What to work on
When you write out the entries, keep every line exactly as it appears.

Available data
++++++++++++++++++++

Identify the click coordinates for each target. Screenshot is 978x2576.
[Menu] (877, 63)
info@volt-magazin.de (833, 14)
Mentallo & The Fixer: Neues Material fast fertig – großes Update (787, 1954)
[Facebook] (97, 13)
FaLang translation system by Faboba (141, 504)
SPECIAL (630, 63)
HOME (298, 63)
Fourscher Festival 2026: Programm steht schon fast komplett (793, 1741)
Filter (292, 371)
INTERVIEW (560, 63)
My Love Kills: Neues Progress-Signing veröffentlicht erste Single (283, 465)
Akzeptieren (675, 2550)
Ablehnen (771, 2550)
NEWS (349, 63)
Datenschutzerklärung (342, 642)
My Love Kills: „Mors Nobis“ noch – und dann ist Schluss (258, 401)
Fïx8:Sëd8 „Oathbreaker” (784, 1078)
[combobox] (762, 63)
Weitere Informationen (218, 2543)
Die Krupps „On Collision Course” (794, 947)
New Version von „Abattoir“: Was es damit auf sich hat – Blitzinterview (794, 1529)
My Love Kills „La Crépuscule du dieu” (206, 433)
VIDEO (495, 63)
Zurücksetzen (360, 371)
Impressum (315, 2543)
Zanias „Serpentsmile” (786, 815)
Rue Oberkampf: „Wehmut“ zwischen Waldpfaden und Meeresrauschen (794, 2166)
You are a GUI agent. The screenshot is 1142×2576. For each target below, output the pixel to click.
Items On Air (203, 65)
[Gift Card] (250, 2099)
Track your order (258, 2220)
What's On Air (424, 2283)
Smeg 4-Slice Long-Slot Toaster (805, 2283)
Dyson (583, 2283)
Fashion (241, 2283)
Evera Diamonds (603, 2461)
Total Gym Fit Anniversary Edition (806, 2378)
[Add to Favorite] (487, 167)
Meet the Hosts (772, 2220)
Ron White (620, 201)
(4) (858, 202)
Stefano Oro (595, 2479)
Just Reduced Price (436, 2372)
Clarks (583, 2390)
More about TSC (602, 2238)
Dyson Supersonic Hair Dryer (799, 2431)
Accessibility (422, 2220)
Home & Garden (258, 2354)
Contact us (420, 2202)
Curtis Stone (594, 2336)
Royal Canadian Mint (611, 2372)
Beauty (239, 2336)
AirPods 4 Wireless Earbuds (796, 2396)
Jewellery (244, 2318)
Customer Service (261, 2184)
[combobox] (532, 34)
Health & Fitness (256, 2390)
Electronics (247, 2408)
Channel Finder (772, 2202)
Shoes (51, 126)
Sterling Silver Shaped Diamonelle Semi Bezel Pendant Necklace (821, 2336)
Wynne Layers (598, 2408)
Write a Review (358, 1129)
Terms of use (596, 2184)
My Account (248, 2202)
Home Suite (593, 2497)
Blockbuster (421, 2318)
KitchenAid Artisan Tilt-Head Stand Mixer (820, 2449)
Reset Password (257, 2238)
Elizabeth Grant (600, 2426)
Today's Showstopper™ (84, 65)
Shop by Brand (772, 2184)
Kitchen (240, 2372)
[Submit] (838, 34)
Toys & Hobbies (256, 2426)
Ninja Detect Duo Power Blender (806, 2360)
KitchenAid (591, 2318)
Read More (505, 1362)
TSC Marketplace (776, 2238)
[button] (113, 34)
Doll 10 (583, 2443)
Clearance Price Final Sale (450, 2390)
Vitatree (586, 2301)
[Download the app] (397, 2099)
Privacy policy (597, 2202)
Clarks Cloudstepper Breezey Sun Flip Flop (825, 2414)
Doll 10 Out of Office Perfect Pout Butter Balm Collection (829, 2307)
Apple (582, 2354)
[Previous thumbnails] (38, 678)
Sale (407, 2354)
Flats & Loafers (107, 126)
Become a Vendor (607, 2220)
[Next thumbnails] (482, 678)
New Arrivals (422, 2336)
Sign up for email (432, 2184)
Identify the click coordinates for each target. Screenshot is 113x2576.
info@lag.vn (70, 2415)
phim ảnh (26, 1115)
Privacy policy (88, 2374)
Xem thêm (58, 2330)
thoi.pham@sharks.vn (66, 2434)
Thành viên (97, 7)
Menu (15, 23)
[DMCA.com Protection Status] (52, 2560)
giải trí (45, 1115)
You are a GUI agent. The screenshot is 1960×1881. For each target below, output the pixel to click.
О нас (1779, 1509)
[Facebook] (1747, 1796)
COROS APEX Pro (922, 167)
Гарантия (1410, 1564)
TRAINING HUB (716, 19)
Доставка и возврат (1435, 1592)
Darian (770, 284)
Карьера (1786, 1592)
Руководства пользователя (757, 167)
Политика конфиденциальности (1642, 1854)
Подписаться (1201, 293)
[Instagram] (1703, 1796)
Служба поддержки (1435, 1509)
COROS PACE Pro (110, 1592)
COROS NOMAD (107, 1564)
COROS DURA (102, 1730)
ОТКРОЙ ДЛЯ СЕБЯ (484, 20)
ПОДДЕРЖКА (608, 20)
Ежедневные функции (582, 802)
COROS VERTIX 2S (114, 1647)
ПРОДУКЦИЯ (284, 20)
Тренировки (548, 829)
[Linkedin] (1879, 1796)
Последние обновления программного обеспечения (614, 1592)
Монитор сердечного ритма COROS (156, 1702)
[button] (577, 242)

++++++++++++++++++++

Task solution
Identify the click coordinates for each target. Screenshot is 978x2576.
[Menu] (877, 63)
info@volt-magazin.de (833, 14)
Mentallo & The Fixer: Neues Material fast fertig – großes Update (787, 1954)
[Facebook] (97, 13)
FaLang translation system by Faboba (141, 504)
SPECIAL (630, 63)
HOME (298, 63)
Fourscher Festival 2026: Programm steht schon fast komplett (793, 1741)
Filter (292, 371)
INTERVIEW (560, 63)
My Love Kills: Neues Progress-Signing veröffentlicht erste Single (283, 465)
Akzeptieren (675, 2550)
Ablehnen (771, 2550)
NEWS (349, 63)
Datenschutzerklärung (342, 642)
My Love Kills: „Mors Nobis“ noch – und dann ist Schluss (258, 401)
Fïx8:Sëd8 „Oathbreaker” (784, 1078)
[combobox] (762, 63)
Weitere Informationen (218, 2543)
Die Krupps „On Collision Course” (794, 947)
New Version von „Abattoir“: Was es damit auf sich hat – Blitzinterview (794, 1529)
My Love Kills „La Crépuscule du dieu” (206, 433)
VIDEO (495, 63)
Zurücksetzen (360, 371)
Impressum (315, 2543)
Zanias „Serpentsmile” (786, 815)
Rue Oberkampf: „Wehmut“ zwischen Waldpfaden und Meeresrauschen (794, 2166)
You are a GUI agent. The screenshot is 1142×2576. For each target below, output the pixel to click.
Items On Air (203, 65)
[Gift Card] (250, 2099)
Track your order (258, 2220)
What's On Air (424, 2283)
Smeg 4-Slice Long-Slot Toaster (805, 2283)
Dyson (583, 2283)
Fashion (241, 2283)
Evera Diamonds (603, 2461)
Total Gym Fit Anniversary Edition (806, 2378)
[Add to Favorite] (487, 167)
Meet the Hosts (772, 2220)
Ron White (620, 201)
(4) (858, 202)
Stefano Oro (595, 2479)
Just Reduced Price (436, 2372)
Clarks (583, 2390)
More about TSC (602, 2238)
Dyson Supersonic Hair Dryer (799, 2431)
Accessibility (422, 2220)
Home & Garden (258, 2354)
Contact us (420, 2202)
Curtis Stone (594, 2336)
Royal Canadian Mint (611, 2372)
Beauty (239, 2336)
AirPods 4 Wireless Earbuds (796, 2396)
Jewellery (244, 2318)
Customer Service (261, 2184)
[combobox] (532, 34)
Health & Fitness (256, 2390)
Electronics (247, 2408)
Channel Finder (772, 2202)
Shoes (51, 126)
Sterling Silver Shaped Diamonelle Semi Bezel Pendant Necklace (821, 2336)
Wynne Layers (598, 2408)
Write a Review (358, 1129)
Terms of use (596, 2184)
My Account (248, 2202)
Home Suite (593, 2497)
Blockbuster (421, 2318)
KitchenAid Artisan Tilt-Head Stand Mixer (820, 2449)
Reset Password (257, 2238)
Elizabeth Grant (600, 2426)
Today's Showstopper™ (84, 65)
Shop by Brand (772, 2184)
Kitchen (240, 2372)
[Submit] (838, 34)
Toys & Hobbies (256, 2426)
Ninja Detect Duo Power Blender (806, 2360)
KitchenAid (591, 2318)
Read More (505, 1362)
TSC Marketplace (776, 2238)
[button] (113, 34)
Doll 10 (583, 2443)
Clearance Price Final Sale (450, 2390)
Vitatree (586, 2301)
[Download the app] (397, 2099)
Privacy policy (597, 2202)
Clarks Cloudstepper Breezey Sun Flip Flop (825, 2414)
Doll 10 Out of Office Perfect Pout Butter Balm Collection (829, 2307)
Apple (582, 2354)
[Previous thumbnails] (38, 678)
Sale (407, 2354)
Flats & Loafers (107, 126)
Become a Vendor (607, 2220)
[Next thumbnails] (482, 678)
New Arrivals (422, 2336)
Sign up for email (432, 2184)
Identify the click coordinates for each target. Screenshot is 113x2576.
info@lag.vn (70, 2415)
phim ảnh (26, 1115)
Privacy policy (88, 2374)
Xem thêm (58, 2330)
thoi.pham@sharks.vn (66, 2434)
Thành viên (97, 7)
Menu (15, 23)
[DMCA.com Protection Status] (52, 2560)
giải trí (45, 1115)
You are a GUI agent. The screenshot is 1960×1881. For each target below, output the pixel to click.
О нас (1779, 1509)
[Facebook] (1747, 1796)
COROS APEX Pro (922, 167)
Гарантия (1410, 1564)
TRAINING HUB (716, 19)
Доставка и возврат (1435, 1592)
Darian (770, 284)
Карьера (1786, 1592)
Руководства пользователя (757, 167)
Политика конфиденциальности (1642, 1854)
Подписаться (1201, 293)
[Instagram] (1703, 1796)
Служба поддержки (1435, 1509)
COROS PACE Pro (110, 1592)
COROS NOMAD (107, 1564)
COROS DURA (102, 1730)
ОТКРОЙ ДЛЯ СЕБЯ (484, 20)
ПОДДЕРЖКА (608, 20)
Ежедневные функции (582, 802)
COROS VERTIX 2S (114, 1647)
ПРОДУКЦИЯ (284, 20)
Тренировки (548, 829)
[Linkedin] (1879, 1796)
Последние обновления программного обеспечения (614, 1592)
Монитор сердечного ритма COROS (156, 1702)
[button] (577, 242)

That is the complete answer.